E sembrava non avesse fatto altro per tutta la sua vita passata, se non camminare con flemma dentro quella processione immaginaria. Sembrava non avesse mai fatto null'altro che camminare. Aveva l'aria di aver camminato per una vita, e di venire da lontano. Ma molto probabilmente arrivava da qualche casa da villeggiatura sul lungomare.
Con l'aria serafica e un sorriso accennato, portava sottobraccio quattro pezzi di legno. Attraversò la spiaggia e, senza esitazione di alcun tipo, si fermò improvvisamente. Era come se avesse trovato il posto che cercava, come una X su una mappa del tesoro. Quei quattro pezzi di legno che portava sottobraccio, ora avevano una forma più distinta: uno sgabello. Lo aprì e si sedette.
Io rimasi a fissarlo dietro i miei occhiali da sole. A vederlo, pareva un vecchio qualunque, come mille altri ce ne sono al mondo. Eppure c'era qualcosa di particolare, ma non riuscivo a capire cosa.
Così seduto su quello sgabello, nel bel mezzo della spiaggia e ben lontano dalla striscia di bagnanti assiepati sulla riva, potevo vederlo bene. Sotto un berretto rosso, i capelli bianchissimi. Il volto compiaciuto. Una camicia bianca. Pantaloni di lino. Scarpe da ginnastica con lacci legati in vistosi fiocchi. Le mani sulle ginocchia. Lo sguardo fisso davanti a sè. Non riuscivo ancora a cogliere cosa ci fosse di così magnetico in quel vecchio.

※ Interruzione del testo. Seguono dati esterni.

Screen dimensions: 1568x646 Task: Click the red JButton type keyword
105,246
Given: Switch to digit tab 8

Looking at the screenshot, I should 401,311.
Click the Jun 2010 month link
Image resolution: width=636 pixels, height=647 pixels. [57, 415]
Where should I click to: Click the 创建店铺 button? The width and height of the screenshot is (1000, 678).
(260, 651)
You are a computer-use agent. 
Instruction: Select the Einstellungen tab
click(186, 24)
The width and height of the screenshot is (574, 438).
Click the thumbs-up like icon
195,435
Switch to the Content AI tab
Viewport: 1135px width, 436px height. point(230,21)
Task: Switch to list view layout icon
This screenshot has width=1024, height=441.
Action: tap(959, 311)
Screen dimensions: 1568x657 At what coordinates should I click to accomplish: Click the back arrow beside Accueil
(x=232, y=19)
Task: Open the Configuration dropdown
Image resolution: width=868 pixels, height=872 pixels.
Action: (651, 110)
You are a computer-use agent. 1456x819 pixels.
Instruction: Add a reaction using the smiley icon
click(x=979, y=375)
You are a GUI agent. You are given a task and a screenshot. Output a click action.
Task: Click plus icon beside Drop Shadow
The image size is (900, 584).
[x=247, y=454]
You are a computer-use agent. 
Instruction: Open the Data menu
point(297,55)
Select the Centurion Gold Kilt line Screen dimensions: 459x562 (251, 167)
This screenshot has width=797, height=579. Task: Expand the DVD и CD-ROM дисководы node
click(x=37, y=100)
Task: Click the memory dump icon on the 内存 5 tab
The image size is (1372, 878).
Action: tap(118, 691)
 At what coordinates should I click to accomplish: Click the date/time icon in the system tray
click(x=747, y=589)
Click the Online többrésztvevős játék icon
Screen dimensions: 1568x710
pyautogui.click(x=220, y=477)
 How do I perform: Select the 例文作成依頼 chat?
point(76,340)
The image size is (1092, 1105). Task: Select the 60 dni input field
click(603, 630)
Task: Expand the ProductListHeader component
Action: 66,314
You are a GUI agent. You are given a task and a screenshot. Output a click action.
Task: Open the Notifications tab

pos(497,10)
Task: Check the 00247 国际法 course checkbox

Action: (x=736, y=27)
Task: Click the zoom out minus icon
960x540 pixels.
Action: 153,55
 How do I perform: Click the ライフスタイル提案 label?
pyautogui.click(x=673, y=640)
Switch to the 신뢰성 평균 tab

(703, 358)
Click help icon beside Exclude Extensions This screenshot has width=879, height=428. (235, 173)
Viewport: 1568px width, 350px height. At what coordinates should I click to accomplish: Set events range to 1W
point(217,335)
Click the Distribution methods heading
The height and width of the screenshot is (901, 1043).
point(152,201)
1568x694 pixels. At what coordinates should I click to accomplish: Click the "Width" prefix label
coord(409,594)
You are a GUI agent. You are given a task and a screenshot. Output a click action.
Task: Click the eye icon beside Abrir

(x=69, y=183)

Rimase fermo per un pò. Poi si tolse le scarpe e la camicia. Si portò una mano alla spalla destra, e intuii che aveva con sè uno zaino, dal quale tirò fuori un telo da mare. Alzandosi, si avvolse il telo intorno alla vita, e dopo qualche minuto, quando lo lasciò cadere sulla sabbia, indossava un costume da bagno.
Ancora niente, non riuscivo a cogliere lo spigolo di quella personalità.
Si risedette, con le gambe accavallate. Non si guardava intorno. Continuava a guardare solo dritto davanti a sè, con un'espressione compiaciuta.
Poi fu un attimo.
Un volo.
Un paracadutista atterrò alle spalle del vecchio, tra lo stupore di tutti e la curiosità di un gruppo di ragazzini che gli si raccolse intorno. Il paracadute come un soufflé rosso che si afflosciava nel forno troppo caldo di quella spiaggia. Un avvenimento straordinario per un pigro pomeriggio di mare. Il paracadutista come un divo, i ragazzini che guardano con curiosità quello strano marchingegno che fino a qualche istante prima teneva sospeso in cielo un ragazzone alto e rasato, ora preda degli occhi di tutti.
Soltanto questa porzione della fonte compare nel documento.